John S. Koppel started working for the Justice Department as a civil appellate attorney in the Reagan administration. Now, 26 years later, Koppel is so disgusted by the actions of the Bush administration, that he felt compelled to write a devastating op-ed in the Denver Post on why the president’s sense of justice is “a national disgrace.” (thanks to SKNM for the tip)
The piece ran last Thursday, 48 hours after the president’s scandalous commutation of Scooter Libby’s prison sentence. Given Koppel’s resentment, I get the sense that it was this decision that broke the proverbial camel’s back.
As a longtime attorney at the U.S. Department of Justice, I can honestly say that I have never been as ashamed of the department and government that I serve as I am at this time.
The public record now plainly demonstrates that both the DOJ and the government as a whole have been thoroughly politicized in a manner that is inappropriate, unethical and indeed unlawful. The unconscionable commutation of I. Lewis “Scooter” Libby’s sentence, the misuse of warrantless investigative powers under the Patriot Act and the deplorable treatment of U.S. attorneys all point to an unmistakable pattern of abuse.

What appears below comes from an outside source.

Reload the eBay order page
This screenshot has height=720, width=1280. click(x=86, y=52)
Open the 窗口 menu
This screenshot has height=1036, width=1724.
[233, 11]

In the course of its tenure since the Sept. 11 attacks, the Bush administration has turned the entire government (and the DOJ in particular) into a veritable Augean stable on issues such as civil rights, civil liberties, international law and basic human rights, as well as criminal prosecution and federal employment and contracting practices. It has systematically undermined the rule of law in the name of fighting terrorism, and it has sought to insulate its actions from legislative or judicial scrutiny and accountability by invoking national security at every turn, engaging in persistent fearmongering, routinely impugning the integrity and/or patriotism of its critics, and protecting its own lawbreakers. This is neither normal government conduct nor “politics as usual,” but a national disgrace of a magnitude unseen since the days of Watergate — which, in fact, I believe it eclipses.
The op-ed reads like an indictment for which there is no reasonable defense.
In more than a quarter of a century at the DOJ, I have never before seen such consistent and marked disrespect on the part of the highest ranking government policymakers for both law and ethics…. [T]he DOJ Inspector General’s Patriot Act report (which would not even have existed if the administration had not been forced to grudgingly accept a very modest legislative reporting requirement, instead of being allowed to operate in its preferred secrecy), the White House-DOJ e-mails, and now the Libby commutation merely highlight yet again the lawlessness, incompetence and dishonesty of the present executive branch leadership.
They also underscore Congress’ lack of wisdom in blindly trusting the administration, largely rubber-stamping its legislative proposals, and essentially abandoning the congressional oversight function for most of the last six years. These are, after all, the same leaders who brought us the WMD fiasco, the unnecessary and disastrous Iraq war, Guantanamo, Abu Ghraib, warrantless domestic NSA surveillance, the Valerie Wilson leak, the arrest of Brandon Mayfield, and the Katrina response failure. The last thing they deserve is trust. […]
The public trust has been flagrantly violated, and meaningful accountability is long overdue. Officials who have brought into disrepute both the Department of Justice and the administration of justice as a whole should finally have to answer for it — and the misdeeds at issue involve not merely garden-variety misconduct, but multiple “high crimes and misdemeanors,” including war crimes and crimes against humanity.
Keep in mind, Koppel is a current employee of the Justice Department, which means his decision to register his indignation in print, for all to see, took considerable courage. We’ve seen, all too often, the ways in which the Bush administration will crack down mercilessly on those critics who dare to speak up like this. His career is now in jeopardy.
But Koppel did it anyway, disregarding the consequences. He even notes that he expects “unlawful reprisal from extremely ruthless people who have repeatedly taken such action in the past,” but concludes, “[S]ome things must be said, whatever the risk.”
Read it, clip it, send it to your friends.